_TASK DETAILS_
Copy every line of the material below verbatim, without changing anything.

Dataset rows
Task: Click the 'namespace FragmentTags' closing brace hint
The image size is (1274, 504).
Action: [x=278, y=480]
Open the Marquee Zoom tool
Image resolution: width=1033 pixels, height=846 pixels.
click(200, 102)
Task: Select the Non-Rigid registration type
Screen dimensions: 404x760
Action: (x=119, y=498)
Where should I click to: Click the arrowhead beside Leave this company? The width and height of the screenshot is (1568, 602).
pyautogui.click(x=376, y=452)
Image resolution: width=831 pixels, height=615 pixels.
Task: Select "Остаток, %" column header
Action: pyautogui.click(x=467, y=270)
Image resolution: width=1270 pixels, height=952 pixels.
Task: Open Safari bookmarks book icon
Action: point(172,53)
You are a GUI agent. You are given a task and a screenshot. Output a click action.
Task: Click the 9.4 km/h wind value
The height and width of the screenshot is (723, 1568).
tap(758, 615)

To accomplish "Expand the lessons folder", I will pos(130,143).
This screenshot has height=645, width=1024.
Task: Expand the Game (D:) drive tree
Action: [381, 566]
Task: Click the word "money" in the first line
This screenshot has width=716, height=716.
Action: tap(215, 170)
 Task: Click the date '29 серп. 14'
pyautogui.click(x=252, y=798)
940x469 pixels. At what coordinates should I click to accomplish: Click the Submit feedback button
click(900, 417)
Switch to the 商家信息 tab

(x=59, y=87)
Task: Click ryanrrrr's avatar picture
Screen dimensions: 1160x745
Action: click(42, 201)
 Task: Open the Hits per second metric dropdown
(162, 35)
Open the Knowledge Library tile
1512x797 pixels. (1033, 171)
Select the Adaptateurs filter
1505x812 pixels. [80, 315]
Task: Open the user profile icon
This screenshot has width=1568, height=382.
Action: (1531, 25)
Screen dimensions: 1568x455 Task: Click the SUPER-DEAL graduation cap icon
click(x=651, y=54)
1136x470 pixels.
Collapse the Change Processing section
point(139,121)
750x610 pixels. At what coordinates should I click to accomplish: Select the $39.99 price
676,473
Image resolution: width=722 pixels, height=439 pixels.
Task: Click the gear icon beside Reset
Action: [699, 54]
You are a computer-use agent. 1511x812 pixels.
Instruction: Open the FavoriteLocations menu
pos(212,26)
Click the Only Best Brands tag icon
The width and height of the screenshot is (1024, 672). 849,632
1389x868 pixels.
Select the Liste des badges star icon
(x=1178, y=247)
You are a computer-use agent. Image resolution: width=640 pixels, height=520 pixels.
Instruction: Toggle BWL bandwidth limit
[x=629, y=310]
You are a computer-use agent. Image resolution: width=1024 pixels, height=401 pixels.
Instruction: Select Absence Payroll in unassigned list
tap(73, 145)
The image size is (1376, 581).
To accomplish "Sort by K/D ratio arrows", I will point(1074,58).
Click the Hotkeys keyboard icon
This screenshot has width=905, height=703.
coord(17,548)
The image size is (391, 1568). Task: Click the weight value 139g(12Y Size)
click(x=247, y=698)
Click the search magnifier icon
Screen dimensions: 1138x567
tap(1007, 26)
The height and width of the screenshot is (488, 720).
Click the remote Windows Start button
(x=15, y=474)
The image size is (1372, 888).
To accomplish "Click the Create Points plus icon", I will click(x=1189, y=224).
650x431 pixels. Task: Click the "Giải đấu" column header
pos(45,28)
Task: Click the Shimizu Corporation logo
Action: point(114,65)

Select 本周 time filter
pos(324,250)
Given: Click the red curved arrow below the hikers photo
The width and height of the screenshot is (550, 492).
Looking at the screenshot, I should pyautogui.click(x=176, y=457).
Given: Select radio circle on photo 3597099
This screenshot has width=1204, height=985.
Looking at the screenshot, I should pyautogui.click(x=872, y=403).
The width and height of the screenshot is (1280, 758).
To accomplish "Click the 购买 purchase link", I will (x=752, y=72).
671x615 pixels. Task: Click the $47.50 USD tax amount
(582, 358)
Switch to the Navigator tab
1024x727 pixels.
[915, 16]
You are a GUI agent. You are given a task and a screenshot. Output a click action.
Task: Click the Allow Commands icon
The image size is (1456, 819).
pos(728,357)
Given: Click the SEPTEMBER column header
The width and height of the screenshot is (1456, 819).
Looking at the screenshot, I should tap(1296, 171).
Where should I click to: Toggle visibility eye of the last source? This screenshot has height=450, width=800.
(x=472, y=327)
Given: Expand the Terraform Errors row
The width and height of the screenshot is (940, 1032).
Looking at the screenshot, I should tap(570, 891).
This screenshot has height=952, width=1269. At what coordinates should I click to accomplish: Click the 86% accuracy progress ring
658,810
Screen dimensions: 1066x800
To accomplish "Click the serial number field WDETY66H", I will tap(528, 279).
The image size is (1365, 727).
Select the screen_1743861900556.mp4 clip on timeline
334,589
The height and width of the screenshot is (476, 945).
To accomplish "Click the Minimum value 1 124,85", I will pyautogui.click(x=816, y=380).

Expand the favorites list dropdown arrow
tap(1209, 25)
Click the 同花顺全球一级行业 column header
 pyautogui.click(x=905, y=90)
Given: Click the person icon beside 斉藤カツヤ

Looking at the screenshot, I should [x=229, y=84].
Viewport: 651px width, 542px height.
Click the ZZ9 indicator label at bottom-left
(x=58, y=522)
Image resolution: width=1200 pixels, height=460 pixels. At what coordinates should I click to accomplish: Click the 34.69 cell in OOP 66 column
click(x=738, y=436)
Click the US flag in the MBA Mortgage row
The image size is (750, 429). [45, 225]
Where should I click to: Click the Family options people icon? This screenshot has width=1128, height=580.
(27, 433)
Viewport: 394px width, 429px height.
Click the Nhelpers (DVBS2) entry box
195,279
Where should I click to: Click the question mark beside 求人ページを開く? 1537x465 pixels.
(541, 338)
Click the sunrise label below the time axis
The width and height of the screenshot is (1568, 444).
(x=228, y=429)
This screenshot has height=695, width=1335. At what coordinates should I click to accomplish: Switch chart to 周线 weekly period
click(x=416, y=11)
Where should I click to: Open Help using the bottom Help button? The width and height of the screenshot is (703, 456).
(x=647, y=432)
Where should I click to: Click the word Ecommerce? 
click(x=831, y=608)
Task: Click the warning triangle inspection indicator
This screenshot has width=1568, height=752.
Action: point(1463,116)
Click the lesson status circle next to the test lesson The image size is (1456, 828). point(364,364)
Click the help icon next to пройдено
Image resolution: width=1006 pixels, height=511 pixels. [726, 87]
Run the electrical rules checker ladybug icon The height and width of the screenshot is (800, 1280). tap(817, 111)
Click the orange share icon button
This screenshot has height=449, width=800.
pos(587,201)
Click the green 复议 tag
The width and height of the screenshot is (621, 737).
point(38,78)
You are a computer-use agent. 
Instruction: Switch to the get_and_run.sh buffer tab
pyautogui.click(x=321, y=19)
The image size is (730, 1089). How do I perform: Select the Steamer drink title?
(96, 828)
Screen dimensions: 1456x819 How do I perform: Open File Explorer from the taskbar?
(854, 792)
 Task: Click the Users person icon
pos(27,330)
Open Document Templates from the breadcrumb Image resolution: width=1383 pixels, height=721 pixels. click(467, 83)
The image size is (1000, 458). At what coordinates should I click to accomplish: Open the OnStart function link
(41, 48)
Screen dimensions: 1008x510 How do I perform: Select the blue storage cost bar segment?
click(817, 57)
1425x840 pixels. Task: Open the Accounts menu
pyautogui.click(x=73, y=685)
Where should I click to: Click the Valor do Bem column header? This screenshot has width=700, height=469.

_OUTPUT FOR THIS TASK_
Task: Click the 'namespace FragmentTags' closing brace hint
The image size is (1274, 504).
Action: [x=278, y=480]
Open the Marquee Zoom tool
Image resolution: width=1033 pixels, height=846 pixels.
click(200, 102)
Task: Select the Non-Rigid registration type
Screen dimensions: 404x760
Action: (x=119, y=498)
Where should I click to: Click the arrowhead beside Leave this company? The width and height of the screenshot is (1568, 602).
pyautogui.click(x=376, y=452)
Image resolution: width=831 pixels, height=615 pixels.
Task: Select "Остаток, %" column header
Action: pyautogui.click(x=467, y=270)
Image resolution: width=1270 pixels, height=952 pixels.
Task: Open Safari bookmarks book icon
Action: point(172,53)
You are a GUI agent. You are given a task and a screenshot. Output a click action.
Task: Click the 9.4 km/h wind value
The height and width of the screenshot is (723, 1568).
tap(758, 615)

To accomplish "Expand the lessons folder", I will pos(130,143).
This screenshot has height=645, width=1024.
Task: Expand the Game (D:) drive tree
Action: [381, 566]
Task: Click the word "money" in the first line
This screenshot has width=716, height=716.
Action: tap(215, 170)
 Task: Click the date '29 серп. 14'
pyautogui.click(x=252, y=798)
940x469 pixels. At what coordinates should I click to accomplish: Click the Submit feedback button
click(900, 417)
Switch to the 商家信息 tab

(x=59, y=87)
Task: Click ryanrrrr's avatar picture
Screen dimensions: 1160x745
Action: click(42, 201)
 Task: Open the Hits per second metric dropdown
(162, 35)
Open the Knowledge Library tile
1512x797 pixels. (1033, 171)
Select the Adaptateurs filter
1505x812 pixels. [80, 315]
Task: Open the user profile icon
This screenshot has width=1568, height=382.
Action: (1531, 25)
Screen dimensions: 1568x455 Task: Click the SUPER-DEAL graduation cap icon
click(x=651, y=54)
1136x470 pixels.
Collapse the Change Processing section
point(139,121)
750x610 pixels. At what coordinates should I click to accomplish: Select the $39.99 price
676,473
Image resolution: width=722 pixels, height=439 pixels.
Task: Click the gear icon beside Reset
Action: [699, 54]
You are a computer-use agent. 1511x812 pixels.
Instruction: Open the FavoriteLocations menu
pos(212,26)
Click the Only Best Brands tag icon
The width and height of the screenshot is (1024, 672). 849,632
1389x868 pixels.
Select the Liste des badges star icon
(x=1178, y=247)
You are a computer-use agent. Image resolution: width=640 pixels, height=520 pixels.
Instruction: Toggle BWL bandwidth limit
[x=629, y=310]
You are a computer-use agent. Image resolution: width=1024 pixels, height=401 pixels.
Instruction: Select Absence Payroll in unassigned list
tap(73, 145)
The image size is (1376, 581).
To accomplish "Sort by K/D ratio arrows", I will point(1074,58).
Click the Hotkeys keyboard icon
This screenshot has width=905, height=703.
coord(17,548)
The image size is (391, 1568). Task: Click the weight value 139g(12Y Size)
click(x=247, y=698)
Click the search magnifier icon
Screen dimensions: 1138x567
tap(1007, 26)
The height and width of the screenshot is (488, 720).
Click the remote Windows Start button
(x=15, y=474)
The image size is (1372, 888).
To accomplish "Click the Create Points plus icon", I will click(x=1189, y=224).
650x431 pixels. Task: Click the "Giải đấu" column header
pos(45,28)
Task: Click the Shimizu Corporation logo
Action: point(114,65)

Select 本周 time filter
pos(324,250)
Given: Click the red curved arrow below the hikers photo
The width and height of the screenshot is (550, 492).
Looking at the screenshot, I should pyautogui.click(x=176, y=457).
Given: Select radio circle on photo 3597099
This screenshot has width=1204, height=985.
Looking at the screenshot, I should pyautogui.click(x=872, y=403).
The width and height of the screenshot is (1280, 758).
To accomplish "Click the 购买 purchase link", I will (x=752, y=72).
671x615 pixels. Task: Click the $47.50 USD tax amount
(582, 358)
Switch to the Navigator tab
1024x727 pixels.
[915, 16]
You are a GUI agent. You are given a task and a screenshot. Output a click action.
Task: Click the Allow Commands icon
The image size is (1456, 819).
pos(728,357)
Given: Click the SEPTEMBER column header
The width and height of the screenshot is (1456, 819).
Looking at the screenshot, I should tap(1296, 171).
Where should I click to: Toggle visibility eye of the last source? This screenshot has height=450, width=800.
(x=472, y=327)
Given: Expand the Terraform Errors row
The width and height of the screenshot is (940, 1032).
Looking at the screenshot, I should tap(570, 891).
This screenshot has height=952, width=1269. At what coordinates should I click to accomplish: Click the 86% accuracy progress ring
658,810
Screen dimensions: 1066x800
To accomplish "Click the serial number field WDETY66H", I will tap(528, 279).
The image size is (1365, 727).
Select the screen_1743861900556.mp4 clip on timeline
334,589
The height and width of the screenshot is (476, 945).
To accomplish "Click the Minimum value 1 124,85", I will pyautogui.click(x=816, y=380).

Expand the favorites list dropdown arrow
tap(1209, 25)
Click the 同花顺全球一级行业 column header
 pyautogui.click(x=905, y=90)
Given: Click the person icon beside 斉藤カツヤ

Looking at the screenshot, I should [x=229, y=84].
Viewport: 651px width, 542px height.
Click the ZZ9 indicator label at bottom-left
(x=58, y=522)
Image resolution: width=1200 pixels, height=460 pixels. At what coordinates should I click to accomplish: Click the 34.69 cell in OOP 66 column
click(x=738, y=436)
Click the US flag in the MBA Mortgage row
The image size is (750, 429). [45, 225]
Where should I click to: Click the Family options people icon? This screenshot has width=1128, height=580.
(27, 433)
Viewport: 394px width, 429px height.
Click the Nhelpers (DVBS2) entry box
195,279
Where should I click to: Click the question mark beside 求人ページを開く? 1537x465 pixels.
(541, 338)
Click the sunrise label below the time axis
The width and height of the screenshot is (1568, 444).
(x=228, y=429)
This screenshot has height=695, width=1335. At what coordinates should I click to accomplish: Switch chart to 周线 weekly period
click(x=416, y=11)
Where should I click to: Open Help using the bottom Help button? The width and height of the screenshot is (703, 456).
(x=647, y=432)
Where should I click to: Click the word Ecommerce? 
click(x=831, y=608)
Task: Click the warning triangle inspection indicator
This screenshot has width=1568, height=752.
Action: point(1463,116)
Click the lesson status circle next to the test lesson The image size is (1456, 828). point(364,364)
Click the help icon next to пройдено
Image resolution: width=1006 pixels, height=511 pixels. [726, 87]
Run the electrical rules checker ladybug icon The height and width of the screenshot is (800, 1280). tap(817, 111)
Click the orange share icon button
This screenshot has height=449, width=800.
pos(587,201)
Click the green 复议 tag
The width and height of the screenshot is (621, 737).
point(38,78)
You are a computer-use agent. 
Instruction: Switch to the get_and_run.sh buffer tab
pyautogui.click(x=321, y=19)
The image size is (730, 1089). How do I perform: Select the Steamer drink title?
(96, 828)
Screen dimensions: 1456x819 How do I perform: Open File Explorer from the taskbar?
(854, 792)
 Task: Click the Users person icon
pos(27,330)
Open Document Templates from the breadcrumb Image resolution: width=1383 pixels, height=721 pixels. click(467, 83)
The image size is (1000, 458). At what coordinates should I click to accomplish: Open the OnStart function link
(41, 48)
Screen dimensions: 1008x510 How do I perform: Select the blue storage cost bar segment?
click(817, 57)
1425x840 pixels. Task: Open the Accounts menu
pyautogui.click(x=73, y=685)
Where should I click to: Click the Valor do Bem column header? This screenshot has width=700, height=469.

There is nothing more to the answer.